● Data listing
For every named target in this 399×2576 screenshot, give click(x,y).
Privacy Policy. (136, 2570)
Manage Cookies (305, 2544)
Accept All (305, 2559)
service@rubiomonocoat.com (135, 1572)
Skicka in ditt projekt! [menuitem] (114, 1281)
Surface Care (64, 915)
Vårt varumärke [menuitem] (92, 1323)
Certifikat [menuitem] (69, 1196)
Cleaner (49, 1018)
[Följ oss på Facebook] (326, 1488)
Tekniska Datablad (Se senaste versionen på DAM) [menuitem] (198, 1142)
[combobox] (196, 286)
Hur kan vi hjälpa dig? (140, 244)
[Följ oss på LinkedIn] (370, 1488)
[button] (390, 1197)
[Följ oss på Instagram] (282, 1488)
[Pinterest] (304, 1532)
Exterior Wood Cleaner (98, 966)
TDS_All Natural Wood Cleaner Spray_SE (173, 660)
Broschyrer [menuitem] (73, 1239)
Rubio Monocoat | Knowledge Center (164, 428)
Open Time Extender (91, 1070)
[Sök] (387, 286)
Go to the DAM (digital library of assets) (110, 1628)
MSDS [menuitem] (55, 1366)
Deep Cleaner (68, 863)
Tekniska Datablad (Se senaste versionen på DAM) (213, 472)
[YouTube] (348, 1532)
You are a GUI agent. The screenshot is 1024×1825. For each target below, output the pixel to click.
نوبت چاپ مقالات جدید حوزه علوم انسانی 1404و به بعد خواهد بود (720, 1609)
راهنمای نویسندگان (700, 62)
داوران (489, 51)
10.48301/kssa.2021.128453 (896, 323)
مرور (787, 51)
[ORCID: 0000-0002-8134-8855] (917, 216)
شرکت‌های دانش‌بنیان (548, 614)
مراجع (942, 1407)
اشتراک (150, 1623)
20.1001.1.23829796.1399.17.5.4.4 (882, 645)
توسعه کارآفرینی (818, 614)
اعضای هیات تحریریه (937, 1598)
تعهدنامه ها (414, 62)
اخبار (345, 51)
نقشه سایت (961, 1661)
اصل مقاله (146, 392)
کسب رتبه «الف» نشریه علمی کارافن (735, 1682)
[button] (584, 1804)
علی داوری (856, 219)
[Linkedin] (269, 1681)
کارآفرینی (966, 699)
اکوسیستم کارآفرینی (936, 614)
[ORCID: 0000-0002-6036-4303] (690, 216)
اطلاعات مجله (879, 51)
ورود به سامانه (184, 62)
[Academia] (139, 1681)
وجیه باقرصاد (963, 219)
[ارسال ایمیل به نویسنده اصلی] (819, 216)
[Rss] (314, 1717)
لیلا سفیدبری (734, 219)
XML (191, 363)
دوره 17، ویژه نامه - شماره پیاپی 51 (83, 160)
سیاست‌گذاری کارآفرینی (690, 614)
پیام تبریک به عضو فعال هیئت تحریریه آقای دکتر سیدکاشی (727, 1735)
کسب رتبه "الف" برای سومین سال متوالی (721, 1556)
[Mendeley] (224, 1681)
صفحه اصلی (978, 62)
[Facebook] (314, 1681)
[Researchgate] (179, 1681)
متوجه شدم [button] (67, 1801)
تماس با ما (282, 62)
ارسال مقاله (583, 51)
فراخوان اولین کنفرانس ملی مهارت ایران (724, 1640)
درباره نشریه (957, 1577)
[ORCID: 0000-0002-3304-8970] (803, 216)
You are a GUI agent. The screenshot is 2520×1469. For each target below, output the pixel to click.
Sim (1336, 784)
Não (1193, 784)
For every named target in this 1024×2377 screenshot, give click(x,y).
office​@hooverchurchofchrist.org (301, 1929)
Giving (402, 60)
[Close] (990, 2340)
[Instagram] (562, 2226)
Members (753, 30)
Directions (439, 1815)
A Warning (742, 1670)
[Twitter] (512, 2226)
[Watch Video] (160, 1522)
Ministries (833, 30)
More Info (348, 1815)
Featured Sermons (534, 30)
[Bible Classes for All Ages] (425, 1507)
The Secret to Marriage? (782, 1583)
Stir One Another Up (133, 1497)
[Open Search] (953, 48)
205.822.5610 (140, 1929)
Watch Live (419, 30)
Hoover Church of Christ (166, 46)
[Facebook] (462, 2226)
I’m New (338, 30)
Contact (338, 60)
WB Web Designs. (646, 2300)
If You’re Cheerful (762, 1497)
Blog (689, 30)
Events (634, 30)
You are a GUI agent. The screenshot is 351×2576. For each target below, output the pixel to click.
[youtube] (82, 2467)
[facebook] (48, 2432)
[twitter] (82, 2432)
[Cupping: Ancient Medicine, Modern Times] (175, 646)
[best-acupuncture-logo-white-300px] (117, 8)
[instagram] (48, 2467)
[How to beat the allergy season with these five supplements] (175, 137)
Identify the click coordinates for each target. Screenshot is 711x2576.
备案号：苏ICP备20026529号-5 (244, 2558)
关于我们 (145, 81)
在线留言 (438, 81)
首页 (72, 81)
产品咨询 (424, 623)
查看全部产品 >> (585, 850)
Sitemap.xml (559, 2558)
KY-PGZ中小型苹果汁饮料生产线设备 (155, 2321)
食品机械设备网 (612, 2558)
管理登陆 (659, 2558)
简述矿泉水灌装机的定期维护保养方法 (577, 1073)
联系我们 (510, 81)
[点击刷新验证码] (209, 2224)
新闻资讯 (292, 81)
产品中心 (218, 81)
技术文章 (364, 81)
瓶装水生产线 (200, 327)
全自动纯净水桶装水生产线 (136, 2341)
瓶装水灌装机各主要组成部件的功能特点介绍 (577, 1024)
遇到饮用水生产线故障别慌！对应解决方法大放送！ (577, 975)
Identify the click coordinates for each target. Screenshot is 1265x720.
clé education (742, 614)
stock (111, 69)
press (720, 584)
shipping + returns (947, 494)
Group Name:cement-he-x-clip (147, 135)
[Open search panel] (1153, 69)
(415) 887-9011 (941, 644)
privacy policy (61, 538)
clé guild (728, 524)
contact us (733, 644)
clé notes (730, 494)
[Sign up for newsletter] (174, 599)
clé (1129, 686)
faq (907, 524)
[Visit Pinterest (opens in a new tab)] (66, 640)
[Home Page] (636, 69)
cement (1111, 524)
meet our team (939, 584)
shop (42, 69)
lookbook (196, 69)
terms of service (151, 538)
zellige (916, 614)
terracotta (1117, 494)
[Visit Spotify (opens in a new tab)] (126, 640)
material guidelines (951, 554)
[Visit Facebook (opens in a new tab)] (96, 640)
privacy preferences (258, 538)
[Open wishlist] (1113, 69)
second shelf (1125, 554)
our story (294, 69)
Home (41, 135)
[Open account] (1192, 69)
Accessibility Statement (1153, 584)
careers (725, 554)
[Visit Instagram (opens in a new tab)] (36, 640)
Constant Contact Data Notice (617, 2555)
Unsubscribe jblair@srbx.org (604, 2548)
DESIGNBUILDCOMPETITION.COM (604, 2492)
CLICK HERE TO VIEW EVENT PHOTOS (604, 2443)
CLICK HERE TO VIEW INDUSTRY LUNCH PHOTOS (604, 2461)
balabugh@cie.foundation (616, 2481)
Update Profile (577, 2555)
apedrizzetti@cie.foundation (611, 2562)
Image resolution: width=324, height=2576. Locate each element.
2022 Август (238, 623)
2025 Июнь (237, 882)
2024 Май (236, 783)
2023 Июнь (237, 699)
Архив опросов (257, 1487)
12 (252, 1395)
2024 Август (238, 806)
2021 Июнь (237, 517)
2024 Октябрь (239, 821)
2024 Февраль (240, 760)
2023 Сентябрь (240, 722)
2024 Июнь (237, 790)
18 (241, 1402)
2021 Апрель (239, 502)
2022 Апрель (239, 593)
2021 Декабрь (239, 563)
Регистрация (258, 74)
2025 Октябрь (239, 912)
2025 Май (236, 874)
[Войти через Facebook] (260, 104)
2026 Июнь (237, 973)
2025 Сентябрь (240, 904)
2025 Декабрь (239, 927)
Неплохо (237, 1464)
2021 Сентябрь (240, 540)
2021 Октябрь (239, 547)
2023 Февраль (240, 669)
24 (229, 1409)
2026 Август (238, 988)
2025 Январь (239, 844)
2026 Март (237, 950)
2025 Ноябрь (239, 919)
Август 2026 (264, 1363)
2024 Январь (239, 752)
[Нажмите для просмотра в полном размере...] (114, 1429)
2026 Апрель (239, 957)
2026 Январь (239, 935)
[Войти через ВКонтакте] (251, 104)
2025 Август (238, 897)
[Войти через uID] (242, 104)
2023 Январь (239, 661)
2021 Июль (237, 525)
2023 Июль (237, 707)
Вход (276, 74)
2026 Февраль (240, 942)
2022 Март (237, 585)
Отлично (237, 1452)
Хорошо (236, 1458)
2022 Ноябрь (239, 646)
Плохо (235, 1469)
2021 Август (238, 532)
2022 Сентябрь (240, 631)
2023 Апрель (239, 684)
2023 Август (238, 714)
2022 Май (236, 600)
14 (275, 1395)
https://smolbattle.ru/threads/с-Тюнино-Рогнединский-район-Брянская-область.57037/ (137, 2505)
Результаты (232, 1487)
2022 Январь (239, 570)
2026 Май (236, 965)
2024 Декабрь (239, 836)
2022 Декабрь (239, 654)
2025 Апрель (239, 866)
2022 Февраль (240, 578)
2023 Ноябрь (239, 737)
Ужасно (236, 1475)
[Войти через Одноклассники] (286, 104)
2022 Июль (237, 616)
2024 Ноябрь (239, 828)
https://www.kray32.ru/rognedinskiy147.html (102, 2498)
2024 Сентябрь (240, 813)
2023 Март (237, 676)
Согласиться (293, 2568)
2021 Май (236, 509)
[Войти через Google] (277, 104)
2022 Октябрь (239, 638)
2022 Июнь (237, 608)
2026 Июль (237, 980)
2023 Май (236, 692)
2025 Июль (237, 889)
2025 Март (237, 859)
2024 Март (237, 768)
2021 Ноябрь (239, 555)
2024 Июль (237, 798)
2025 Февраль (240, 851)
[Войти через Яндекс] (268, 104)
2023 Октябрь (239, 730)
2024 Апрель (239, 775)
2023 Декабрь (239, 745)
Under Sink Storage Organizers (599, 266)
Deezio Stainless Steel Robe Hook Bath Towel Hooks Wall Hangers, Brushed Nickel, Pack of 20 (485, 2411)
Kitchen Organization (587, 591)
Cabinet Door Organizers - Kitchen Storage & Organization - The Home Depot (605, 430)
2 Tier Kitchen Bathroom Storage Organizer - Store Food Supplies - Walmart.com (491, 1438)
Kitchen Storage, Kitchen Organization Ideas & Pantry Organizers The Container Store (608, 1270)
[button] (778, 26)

● Exercise
From the entries above, write out only the lines starting at the line that holds "terms of service (151, 538)" and ending at the line that holds "[Нажмите для просмотра", keeping both and matching them exactly.

● Result of the task
terms of service (151, 538)
zellige (916, 614)
terracotta (1117, 494)
[Visit Spotify (opens in a new tab)] (126, 640)
material guidelines (951, 554)
[Visit Facebook (opens in a new tab)] (96, 640)
privacy preferences (258, 538)
[Open wishlist] (1113, 69)
second shelf (1125, 554)
our story (294, 69)
Home (41, 135)
[Open account] (1192, 69)
Accessibility Statement (1153, 584)
careers (725, 554)
[Visit Instagram (opens in a new tab)] (36, 640)
Constant Contact Data Notice (617, 2555)
Unsubscribe jblair@srbx.org (604, 2548)
DESIGNBUILDCOMPETITION.COM (604, 2492)
CLICK HERE TO VIEW EVENT PHOTOS (604, 2443)
CLICK HERE TO VIEW INDUSTRY LUNCH PHOTOS (604, 2461)
balabugh@cie.foundation (616, 2481)
Update Profile (577, 2555)
apedrizzetti@cie.foundation (611, 2562)
Image resolution: width=324, height=2576. Locate each element.
2022 Август (238, 623)
2025 Июнь (237, 882)
2024 Май (236, 783)
2023 Июнь (237, 699)
Архив опросов (257, 1487)
12 (252, 1395)
2024 Август (238, 806)
2021 Июнь (237, 517)
2024 Октябрь (239, 821)
2024 Февраль (240, 760)
2023 Сентябрь (240, 722)
2024 Июнь (237, 790)
18 (241, 1402)
2021 Апрель (239, 502)
2022 Апрель (239, 593)
2021 Декабрь (239, 563)
Регистрация (258, 74)
2025 Октябрь (239, 912)
2025 Май (236, 874)
[Войти через Facebook] (260, 104)
2026 Июнь (237, 973)
2025 Сентябрь (240, 904)
2025 Декабрь (239, 927)
Неплохо (237, 1464)
2021 Сентябрь (240, 540)
2021 Октябрь (239, 547)
2023 Февраль (240, 669)
24 (229, 1409)
2026 Август (238, 988)
2025 Январь (239, 844)
2026 Март (237, 950)
2025 Ноябрь (239, 919)
Август 2026 (264, 1363)
2024 Январь (239, 752)
[Нажмите для просмотра в полном размере...] (114, 1429)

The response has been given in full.